(EXCERPT):
If you’re new to the Charleston history scene, there’s a name that should be added to your rolodex of pioneering local women: Henrietta Aiken Kelly. She hoped to make South Carolina famous for a different agricultural venture in the early 20th century and that was after she had already blazed a trail in advancing educational opportunities for women.

A School of Their Own
At the turn of the 20th century, most colleges admitted only male students. Kelly advocated for young women to have the opportunity to earn a degree, too. She was unsuccessful in her efforts to persuade the College of Charleston to admit women, so she founded a college for them — the Charleston Female Seminary (aka Miss Kelly’s School). The private school was located downtown at 50 St. Philip St., just across from the campus of the College of Charleston, where the Simons Center for the Arts now stands.

(Collected data entries):
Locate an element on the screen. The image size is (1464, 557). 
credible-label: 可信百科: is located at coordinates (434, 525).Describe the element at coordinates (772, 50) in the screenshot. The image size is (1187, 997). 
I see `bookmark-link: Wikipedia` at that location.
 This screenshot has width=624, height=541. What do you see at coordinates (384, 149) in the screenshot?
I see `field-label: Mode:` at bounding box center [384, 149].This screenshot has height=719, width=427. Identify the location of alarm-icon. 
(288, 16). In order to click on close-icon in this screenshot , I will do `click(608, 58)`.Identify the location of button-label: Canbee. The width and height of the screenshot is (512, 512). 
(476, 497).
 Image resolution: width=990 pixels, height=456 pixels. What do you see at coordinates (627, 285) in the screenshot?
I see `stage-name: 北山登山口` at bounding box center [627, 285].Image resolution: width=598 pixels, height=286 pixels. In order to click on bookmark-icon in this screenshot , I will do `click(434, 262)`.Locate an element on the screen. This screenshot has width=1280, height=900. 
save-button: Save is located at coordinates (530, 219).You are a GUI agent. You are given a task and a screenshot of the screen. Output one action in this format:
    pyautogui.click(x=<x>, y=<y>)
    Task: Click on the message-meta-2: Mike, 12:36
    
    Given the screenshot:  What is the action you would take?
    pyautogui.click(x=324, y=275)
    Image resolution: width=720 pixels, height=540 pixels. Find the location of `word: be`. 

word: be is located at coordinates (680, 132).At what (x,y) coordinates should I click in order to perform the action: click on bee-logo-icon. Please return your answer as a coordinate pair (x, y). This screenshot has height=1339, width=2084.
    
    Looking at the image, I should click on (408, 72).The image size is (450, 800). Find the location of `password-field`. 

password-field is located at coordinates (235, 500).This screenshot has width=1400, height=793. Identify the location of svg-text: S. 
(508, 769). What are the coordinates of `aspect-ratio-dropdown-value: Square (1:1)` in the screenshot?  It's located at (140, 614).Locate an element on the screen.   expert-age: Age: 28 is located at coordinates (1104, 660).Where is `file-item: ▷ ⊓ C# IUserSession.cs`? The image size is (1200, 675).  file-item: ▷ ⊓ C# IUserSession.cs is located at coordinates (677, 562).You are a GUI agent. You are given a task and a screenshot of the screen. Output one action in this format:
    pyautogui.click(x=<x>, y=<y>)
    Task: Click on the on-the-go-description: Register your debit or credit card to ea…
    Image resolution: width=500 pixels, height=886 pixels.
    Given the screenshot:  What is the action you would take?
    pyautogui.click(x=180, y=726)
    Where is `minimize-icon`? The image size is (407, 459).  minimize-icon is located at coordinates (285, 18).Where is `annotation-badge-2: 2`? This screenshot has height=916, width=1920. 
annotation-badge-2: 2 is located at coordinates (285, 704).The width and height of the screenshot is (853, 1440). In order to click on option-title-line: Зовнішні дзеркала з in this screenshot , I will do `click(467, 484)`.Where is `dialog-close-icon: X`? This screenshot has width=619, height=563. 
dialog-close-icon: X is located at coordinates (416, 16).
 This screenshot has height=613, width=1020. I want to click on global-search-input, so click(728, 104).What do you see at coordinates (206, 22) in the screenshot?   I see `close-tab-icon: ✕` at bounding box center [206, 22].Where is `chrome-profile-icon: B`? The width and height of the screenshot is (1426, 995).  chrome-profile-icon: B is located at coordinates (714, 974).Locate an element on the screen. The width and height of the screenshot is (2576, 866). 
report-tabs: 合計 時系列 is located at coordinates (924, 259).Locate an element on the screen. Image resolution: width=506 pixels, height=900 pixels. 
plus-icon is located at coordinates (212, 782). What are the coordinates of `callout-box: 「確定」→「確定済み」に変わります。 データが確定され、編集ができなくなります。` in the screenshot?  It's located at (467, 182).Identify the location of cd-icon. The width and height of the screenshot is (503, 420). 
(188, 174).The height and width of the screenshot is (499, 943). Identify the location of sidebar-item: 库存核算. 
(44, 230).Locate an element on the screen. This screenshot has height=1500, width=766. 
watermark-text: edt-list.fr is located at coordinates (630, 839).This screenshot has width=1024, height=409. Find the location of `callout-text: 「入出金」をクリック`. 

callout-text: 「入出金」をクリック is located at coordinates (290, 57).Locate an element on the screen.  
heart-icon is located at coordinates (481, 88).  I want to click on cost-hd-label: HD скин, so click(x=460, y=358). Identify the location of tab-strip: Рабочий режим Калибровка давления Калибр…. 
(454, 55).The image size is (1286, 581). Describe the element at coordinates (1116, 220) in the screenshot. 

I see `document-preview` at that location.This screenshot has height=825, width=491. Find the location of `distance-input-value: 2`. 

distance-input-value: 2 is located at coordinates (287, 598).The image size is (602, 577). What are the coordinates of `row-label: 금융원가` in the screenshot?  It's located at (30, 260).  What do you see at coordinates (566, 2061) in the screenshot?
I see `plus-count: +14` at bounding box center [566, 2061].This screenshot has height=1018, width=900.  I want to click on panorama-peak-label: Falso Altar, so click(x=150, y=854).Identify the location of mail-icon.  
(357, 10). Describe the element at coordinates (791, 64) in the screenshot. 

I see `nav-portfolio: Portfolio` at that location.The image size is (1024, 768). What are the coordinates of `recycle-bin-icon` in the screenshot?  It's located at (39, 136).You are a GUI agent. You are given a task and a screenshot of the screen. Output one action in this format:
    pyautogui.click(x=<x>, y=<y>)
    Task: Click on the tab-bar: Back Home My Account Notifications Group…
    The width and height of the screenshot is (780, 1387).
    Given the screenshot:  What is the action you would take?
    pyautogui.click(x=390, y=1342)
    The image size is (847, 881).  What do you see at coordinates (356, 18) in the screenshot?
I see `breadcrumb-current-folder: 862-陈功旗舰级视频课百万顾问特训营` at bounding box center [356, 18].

(WORK REQUIRED):
Answer these questions from the passage on Henrietta Aiken Kelly:
1. Which state did Kelly hope to make famous for a different agricultural venture?
2. What did she found after failing to persuade the College of Charleston to admit women?
3. What now stands where that school was located?
Rely only on the passage about Henrietta Aiken Kelly, not on the material.

(SOLUTION TO THIS TASK):
1. South Carolina
2. The Charleston Female Seminary, also known as Miss Kelly's School
3. The Simons Center for the Arts